## WORK TO COMPLETE
Extract, from the listing that follows, each line containing the word "Policy".

────────────────

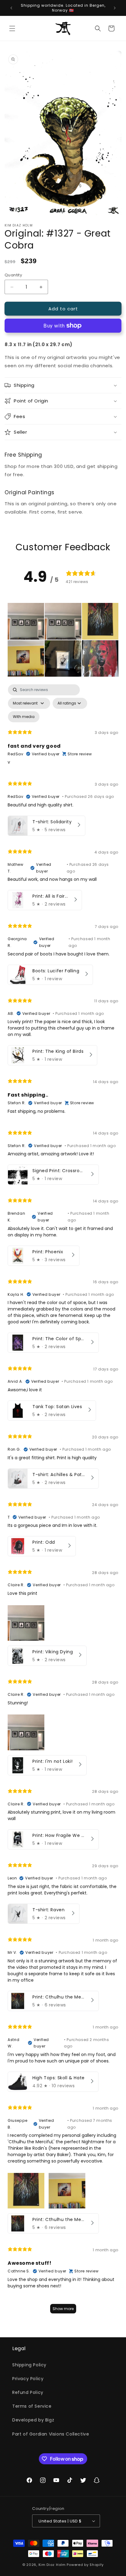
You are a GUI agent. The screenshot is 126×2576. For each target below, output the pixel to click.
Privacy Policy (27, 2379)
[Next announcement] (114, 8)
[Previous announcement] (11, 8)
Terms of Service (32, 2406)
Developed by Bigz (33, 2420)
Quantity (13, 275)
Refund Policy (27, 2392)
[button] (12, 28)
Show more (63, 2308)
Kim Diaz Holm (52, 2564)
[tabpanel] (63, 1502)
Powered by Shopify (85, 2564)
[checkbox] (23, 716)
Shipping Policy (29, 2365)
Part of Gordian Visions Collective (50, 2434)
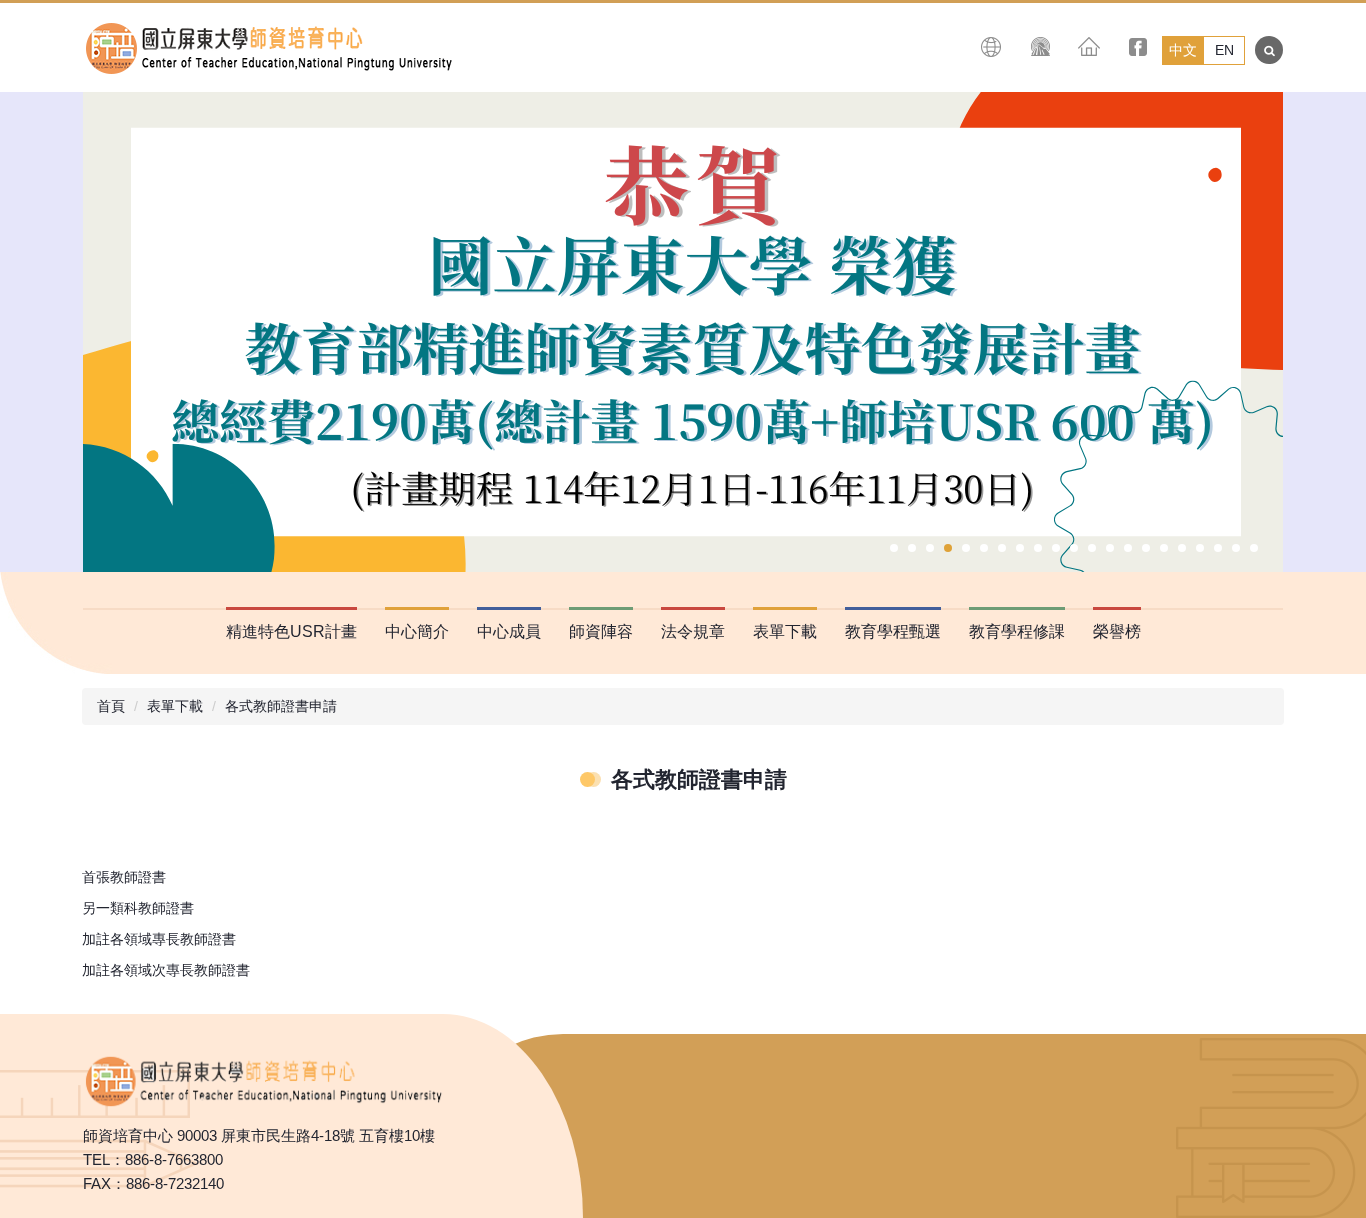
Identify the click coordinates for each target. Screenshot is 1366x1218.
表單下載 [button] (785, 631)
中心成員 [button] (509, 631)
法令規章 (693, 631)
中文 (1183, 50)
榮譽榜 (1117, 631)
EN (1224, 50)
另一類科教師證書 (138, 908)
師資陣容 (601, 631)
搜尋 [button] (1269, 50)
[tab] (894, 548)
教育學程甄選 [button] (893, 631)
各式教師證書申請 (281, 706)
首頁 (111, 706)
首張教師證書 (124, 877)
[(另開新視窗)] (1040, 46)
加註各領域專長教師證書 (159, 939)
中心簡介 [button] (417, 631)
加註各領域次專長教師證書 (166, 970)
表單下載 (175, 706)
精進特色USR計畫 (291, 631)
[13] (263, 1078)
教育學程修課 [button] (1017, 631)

────────────────

## RESPONSE
Privacy Policy (27, 2379)
Refund Policy (27, 2392)
Shipping Policy (29, 2365)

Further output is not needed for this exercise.